“I love it because the woman looks kinda like a ghost. You can almost see through her.” This ten-year-old girl gazed up at me with her big brown eyes when she said these words.
I am the director of an art museum in Greenville, North Carolina and my students are working on designing their own exhibition of art works from the Museum’s permanent collection. The Letter by Jodi Connelly is the piece this student chose.
The woman in the painting looks ephemeral. She is in the midst of despair. She is surrendering to the reality of her mysterious circumstance as her body leans over a chair and her face is cradled in her arms.
I am amazed that this young student chose The Letter. It is a small and insignificant painting in the Museum’s art collection. Far and away from better-known art works, like the large color field target painting by Kenneth Noland or Louise Nevelson’s black and brown cardboard collage.
Created by an East Carolina University art student in the mid 1990’s, this obscure artwork usually stands obediently and quietly in one of the racks of the Museum’s art storage vault. It reminds me of a shy child waiting to be picked to play on an elementary kickball team, making as little noise as possible but hoping to be chosen for the team and ultimately recognized for her potential.
As I look at the painting, I am intrigued by the woman’s crumpled posture on the chair and I think of a friend who recently and tragically lost her father and the grief and alienation she now feels.

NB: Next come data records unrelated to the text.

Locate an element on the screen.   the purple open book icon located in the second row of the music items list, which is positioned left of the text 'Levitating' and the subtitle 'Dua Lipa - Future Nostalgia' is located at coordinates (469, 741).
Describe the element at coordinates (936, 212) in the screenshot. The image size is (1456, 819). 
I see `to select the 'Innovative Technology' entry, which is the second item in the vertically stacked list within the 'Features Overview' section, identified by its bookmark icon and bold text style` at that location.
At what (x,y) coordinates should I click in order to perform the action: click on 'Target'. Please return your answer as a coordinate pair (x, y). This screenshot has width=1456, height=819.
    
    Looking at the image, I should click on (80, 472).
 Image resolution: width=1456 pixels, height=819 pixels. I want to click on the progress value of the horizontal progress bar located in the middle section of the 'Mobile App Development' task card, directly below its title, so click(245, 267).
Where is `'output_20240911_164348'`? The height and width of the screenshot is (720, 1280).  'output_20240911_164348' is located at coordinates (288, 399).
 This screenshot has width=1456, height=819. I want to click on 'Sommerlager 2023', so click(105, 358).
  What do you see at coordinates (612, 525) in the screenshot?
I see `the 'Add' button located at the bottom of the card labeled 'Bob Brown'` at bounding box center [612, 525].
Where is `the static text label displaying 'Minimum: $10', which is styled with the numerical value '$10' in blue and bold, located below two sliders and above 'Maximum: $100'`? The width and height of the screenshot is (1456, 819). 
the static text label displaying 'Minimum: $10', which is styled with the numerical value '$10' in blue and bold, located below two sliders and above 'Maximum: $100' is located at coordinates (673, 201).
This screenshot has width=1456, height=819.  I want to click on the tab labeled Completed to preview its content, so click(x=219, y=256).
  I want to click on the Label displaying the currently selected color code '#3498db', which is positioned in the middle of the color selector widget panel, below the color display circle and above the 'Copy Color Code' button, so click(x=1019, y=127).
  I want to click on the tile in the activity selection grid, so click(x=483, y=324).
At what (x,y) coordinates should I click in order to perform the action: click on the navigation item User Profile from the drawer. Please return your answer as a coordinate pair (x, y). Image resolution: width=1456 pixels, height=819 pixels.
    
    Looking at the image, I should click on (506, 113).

Many of us have been there… crying over the last letters or words our loved ones wrote before they died. If only we could write them back and they could read our letters. I wonder what these letters would say? What would I write to my first husband who has been gone for almost six years. The death of the people we love is devastating and the feeling of loss lingers on throughout our lives. It is hard not to feel a tinge of anger about their departure, and I am certainly not above holding a grudge, especially towards the dead.